33. A Comissão retorque que, tendo em conta a jurisprudência do Tribunal de Justiça, esta justificação não pode ser aceite neste caso.
34. Subscrevo a posição da Comissão.
35. A este respeito, recordo que, a partir dos acórdãos Bachmann e Comissão/Bélgica (7), o Tribunal de Justiça admitiu que a necessidade de preservar a coerência dos sistemas fiscais pode justificar uma regulamentação passível de restringir o exercício das liberdades de circulação garantidas pelo Tratado (8).
36. Contudo, segundo jurisprudência constante, para que um argumento baseado na justificação pela coerência fiscal possa proceder, o Tribunal de Justiça exige que exista uma relação directa entre a vantagem fiscal e a respectiva compensação mediante determinado imposto, devendo essa relação ser apreciada tendo em conta o objectivo da regulamentação em causa (9).
37. Até ao acórdão Manninen (10), o Tribunal de Justiça interpretou o conceito de relação directa a partir da necessidade de a dedução e a tributação ocorrerem no quadro de um mesmo imposto e serem efectuadas relativamente ao mesmo contribuinte (11).
38. Como já indiquei nas minhas conclusões no processo que deu origem ao acórdão Columbus Container Services (12), a partir do dito acórdão Manninen, o Tribunal de Justiça atenuou a rigidez da interpretação do conceito de relação directa, que se baseava em critérios de identidade do imposto e do contribuinte, dominante até então na jurisprudência.
39. É neste contexto que a República Portuguesa propõe que o Tribunal de Justiça adopte uma concepção «ampla» da justificação baseada na coerência do sistema fiscal.
40. A República Portuguesa está absolutamente ciente de que, se fosse seguida a linha da jurisprudência tradicional anterior ao referido acórdão Manninen, já referido, faltaria claramente, no caso concreto, o requisito da existência de uma relação directa. Com efeito, a desvantagem fiscal que onera os fundos de pensões não estabelecidos em Portugal e a isenção das pensões de reforma pagas às pessoas singulares reformadas dizem respeito a dois contribuintes diferentes, no quadro de dois impostos diferentes: por um lado, a tributação dos lucros de uma pessoa colectiva e, por outro, a tributação dos rendimentos das pessoas singulares.
41. Em qualquer caso, mesmo considerando a jurisprudência posterior ao acórdão Manninen, já referido, não se poderá concluir pela existência de uma relação directa no presente caso.

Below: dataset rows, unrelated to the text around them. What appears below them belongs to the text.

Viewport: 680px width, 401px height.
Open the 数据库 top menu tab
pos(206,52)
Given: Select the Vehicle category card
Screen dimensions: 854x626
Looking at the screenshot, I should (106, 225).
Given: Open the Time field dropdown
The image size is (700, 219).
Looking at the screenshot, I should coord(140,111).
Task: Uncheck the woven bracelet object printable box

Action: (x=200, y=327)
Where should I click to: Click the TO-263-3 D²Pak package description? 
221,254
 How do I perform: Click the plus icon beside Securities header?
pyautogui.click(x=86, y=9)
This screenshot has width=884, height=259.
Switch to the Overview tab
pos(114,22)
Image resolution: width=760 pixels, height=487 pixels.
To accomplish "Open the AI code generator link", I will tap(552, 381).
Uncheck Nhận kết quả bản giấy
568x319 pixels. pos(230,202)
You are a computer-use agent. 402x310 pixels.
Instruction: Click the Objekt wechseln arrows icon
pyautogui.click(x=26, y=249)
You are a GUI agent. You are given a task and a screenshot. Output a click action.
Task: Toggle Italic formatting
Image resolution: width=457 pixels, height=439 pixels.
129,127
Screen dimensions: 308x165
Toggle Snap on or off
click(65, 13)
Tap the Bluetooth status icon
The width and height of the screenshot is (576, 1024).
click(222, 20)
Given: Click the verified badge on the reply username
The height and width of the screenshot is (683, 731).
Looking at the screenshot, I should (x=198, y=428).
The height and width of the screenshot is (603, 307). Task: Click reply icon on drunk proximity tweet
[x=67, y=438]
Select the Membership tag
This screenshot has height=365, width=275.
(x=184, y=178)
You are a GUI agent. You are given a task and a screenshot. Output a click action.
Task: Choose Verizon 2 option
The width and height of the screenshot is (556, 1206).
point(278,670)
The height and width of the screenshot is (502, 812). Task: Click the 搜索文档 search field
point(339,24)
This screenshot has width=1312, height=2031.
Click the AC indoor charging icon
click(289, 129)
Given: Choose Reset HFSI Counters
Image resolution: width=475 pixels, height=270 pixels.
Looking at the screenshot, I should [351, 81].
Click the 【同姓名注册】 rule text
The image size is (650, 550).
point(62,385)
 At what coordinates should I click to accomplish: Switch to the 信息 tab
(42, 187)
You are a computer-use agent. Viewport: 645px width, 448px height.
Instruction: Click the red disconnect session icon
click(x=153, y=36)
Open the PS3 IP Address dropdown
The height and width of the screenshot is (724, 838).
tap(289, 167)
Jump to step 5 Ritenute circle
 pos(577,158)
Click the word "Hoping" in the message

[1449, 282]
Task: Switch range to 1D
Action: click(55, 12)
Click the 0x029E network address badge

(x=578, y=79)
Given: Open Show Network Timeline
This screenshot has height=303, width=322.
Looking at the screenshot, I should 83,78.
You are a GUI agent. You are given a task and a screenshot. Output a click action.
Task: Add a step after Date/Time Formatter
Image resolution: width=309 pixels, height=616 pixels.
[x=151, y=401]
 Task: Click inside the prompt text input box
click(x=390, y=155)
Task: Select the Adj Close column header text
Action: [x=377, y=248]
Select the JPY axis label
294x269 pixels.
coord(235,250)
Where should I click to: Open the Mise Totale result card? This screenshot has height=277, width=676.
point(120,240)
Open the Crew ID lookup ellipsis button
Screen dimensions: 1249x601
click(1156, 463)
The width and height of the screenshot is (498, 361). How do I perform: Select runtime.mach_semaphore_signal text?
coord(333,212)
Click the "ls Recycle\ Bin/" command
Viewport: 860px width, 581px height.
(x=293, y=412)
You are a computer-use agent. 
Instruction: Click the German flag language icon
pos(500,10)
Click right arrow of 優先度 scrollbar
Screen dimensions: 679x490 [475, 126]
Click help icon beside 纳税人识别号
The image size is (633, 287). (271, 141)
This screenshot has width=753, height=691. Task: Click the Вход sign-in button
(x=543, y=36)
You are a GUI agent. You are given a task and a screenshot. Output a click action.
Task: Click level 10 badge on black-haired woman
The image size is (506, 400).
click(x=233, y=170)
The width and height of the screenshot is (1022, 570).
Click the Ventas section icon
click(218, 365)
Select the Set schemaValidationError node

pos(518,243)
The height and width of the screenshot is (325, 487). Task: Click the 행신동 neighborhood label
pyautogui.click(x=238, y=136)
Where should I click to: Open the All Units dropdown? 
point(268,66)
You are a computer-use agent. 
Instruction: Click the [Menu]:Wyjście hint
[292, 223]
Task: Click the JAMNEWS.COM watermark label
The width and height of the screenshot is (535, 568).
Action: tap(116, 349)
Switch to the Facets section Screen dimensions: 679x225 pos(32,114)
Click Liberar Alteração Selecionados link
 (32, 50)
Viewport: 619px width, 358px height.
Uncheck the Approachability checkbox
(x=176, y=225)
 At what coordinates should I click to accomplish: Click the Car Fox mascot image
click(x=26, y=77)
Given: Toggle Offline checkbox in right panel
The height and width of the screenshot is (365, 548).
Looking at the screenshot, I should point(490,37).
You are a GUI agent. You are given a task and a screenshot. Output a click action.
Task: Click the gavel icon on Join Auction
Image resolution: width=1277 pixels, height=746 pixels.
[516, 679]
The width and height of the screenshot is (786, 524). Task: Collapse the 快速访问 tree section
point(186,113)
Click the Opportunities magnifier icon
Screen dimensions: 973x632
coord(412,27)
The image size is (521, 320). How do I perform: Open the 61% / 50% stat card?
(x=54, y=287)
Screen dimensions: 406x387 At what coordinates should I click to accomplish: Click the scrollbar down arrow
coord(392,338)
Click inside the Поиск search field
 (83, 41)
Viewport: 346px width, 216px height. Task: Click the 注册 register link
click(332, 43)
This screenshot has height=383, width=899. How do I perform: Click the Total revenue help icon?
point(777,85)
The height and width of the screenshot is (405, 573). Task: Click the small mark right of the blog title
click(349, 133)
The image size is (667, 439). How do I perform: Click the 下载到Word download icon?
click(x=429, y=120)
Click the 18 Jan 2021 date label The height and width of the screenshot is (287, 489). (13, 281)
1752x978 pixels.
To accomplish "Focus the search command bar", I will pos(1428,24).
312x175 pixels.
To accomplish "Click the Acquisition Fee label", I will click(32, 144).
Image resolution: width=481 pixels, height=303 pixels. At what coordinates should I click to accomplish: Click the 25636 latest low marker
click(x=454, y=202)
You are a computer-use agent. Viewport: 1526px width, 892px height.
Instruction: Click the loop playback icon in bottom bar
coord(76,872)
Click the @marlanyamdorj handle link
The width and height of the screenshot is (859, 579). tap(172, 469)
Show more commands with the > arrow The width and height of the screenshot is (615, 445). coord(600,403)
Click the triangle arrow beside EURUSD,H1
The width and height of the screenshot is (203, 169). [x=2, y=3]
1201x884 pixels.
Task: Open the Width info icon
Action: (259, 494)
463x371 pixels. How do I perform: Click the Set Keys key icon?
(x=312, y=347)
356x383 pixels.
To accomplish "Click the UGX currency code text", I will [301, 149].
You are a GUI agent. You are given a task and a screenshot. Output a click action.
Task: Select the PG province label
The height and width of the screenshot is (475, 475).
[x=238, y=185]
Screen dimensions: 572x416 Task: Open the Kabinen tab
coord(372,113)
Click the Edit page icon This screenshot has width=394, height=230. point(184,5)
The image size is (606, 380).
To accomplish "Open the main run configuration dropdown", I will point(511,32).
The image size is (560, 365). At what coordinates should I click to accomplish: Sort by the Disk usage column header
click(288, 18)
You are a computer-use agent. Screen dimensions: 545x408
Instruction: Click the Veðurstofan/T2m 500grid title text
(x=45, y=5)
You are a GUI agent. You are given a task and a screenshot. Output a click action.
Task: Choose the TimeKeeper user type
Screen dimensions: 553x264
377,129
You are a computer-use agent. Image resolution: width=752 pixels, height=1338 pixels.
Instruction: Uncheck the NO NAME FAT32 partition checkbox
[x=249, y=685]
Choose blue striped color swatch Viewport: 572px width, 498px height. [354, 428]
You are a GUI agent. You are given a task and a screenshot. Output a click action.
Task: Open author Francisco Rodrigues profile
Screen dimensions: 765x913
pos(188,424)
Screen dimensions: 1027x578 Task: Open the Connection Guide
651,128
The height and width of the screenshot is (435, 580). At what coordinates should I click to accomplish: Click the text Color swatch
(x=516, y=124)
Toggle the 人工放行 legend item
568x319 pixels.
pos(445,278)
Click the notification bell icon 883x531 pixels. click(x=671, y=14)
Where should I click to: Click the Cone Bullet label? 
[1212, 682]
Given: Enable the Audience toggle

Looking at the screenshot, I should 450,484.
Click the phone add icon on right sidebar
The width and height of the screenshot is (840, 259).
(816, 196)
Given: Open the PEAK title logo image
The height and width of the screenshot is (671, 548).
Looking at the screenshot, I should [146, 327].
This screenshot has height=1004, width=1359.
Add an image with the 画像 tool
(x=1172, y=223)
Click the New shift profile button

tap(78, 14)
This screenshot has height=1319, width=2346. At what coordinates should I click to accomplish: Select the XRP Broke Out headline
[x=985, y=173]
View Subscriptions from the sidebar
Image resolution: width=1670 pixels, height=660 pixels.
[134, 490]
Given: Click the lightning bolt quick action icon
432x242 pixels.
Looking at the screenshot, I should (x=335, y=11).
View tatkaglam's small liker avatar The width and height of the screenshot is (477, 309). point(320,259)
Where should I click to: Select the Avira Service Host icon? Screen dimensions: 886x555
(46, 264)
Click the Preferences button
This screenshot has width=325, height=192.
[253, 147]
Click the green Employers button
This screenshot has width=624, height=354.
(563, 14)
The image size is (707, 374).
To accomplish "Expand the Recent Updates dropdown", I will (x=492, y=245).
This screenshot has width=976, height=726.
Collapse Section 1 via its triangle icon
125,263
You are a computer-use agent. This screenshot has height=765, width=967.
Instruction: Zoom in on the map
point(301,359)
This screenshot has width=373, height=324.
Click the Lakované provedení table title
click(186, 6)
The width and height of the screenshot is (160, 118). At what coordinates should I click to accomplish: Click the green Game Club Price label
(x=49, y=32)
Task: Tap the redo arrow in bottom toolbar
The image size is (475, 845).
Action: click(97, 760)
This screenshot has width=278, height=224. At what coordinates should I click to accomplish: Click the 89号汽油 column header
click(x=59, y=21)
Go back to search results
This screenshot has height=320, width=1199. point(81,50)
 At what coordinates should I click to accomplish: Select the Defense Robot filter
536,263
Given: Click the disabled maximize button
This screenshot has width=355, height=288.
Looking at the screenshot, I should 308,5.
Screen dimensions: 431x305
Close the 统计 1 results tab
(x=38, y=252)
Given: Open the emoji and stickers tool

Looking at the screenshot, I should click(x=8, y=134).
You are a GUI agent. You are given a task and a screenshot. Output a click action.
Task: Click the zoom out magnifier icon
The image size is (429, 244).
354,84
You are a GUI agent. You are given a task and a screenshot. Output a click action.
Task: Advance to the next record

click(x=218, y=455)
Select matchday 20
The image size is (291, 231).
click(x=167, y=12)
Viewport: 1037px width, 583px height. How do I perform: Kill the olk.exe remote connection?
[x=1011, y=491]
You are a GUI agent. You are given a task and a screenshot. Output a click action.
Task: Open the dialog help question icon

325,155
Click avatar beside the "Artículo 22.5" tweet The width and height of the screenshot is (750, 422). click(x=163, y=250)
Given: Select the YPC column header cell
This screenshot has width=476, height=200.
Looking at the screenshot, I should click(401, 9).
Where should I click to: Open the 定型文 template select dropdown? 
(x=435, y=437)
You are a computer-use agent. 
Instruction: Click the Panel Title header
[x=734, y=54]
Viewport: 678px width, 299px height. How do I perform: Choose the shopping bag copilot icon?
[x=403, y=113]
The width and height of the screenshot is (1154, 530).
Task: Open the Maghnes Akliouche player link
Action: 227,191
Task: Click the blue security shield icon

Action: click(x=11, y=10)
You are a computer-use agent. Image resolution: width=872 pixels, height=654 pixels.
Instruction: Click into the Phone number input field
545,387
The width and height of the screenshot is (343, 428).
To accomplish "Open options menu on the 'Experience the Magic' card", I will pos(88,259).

42. A este respeito, recordo que o objectivo e a lógica do regime fiscal controvertido se baseiam na isenção dos fundos de pensões residentes na perspectiva de evitar a dupla tributação dos montantes que se destinam a ser pagos às pessoas reformadas, que, sem aquele regime, se produziria: num primeiro momento, ao nível dos fundos de pensões e, num segundo momento, com o pagamento da pensão às pessoas singulares.
43. A isenção fiscal dos fundos de pensões é uma prática comum aos Estados‑Membros, encorajada pelo artigo 4.° da Convenção‑Modelo da Organização de Cooperação e Desenvolvimento Económicos (OCDE), que se refere à isenção dos organismos de reforma ou dos organismos caritativos. A maior parte dos Estados‑Membros tributam as pensões de reforma de trabalho segundo o sistema IIT (isenção das cotizações, isenção dos investimentos e das mais‑valias e tributação das pensões). O regime IIT permite assim conceder abatimentos fiscais no decurso da fase de constituição da reserva de reforma e tributa as prestações que serão pagas aos reformados.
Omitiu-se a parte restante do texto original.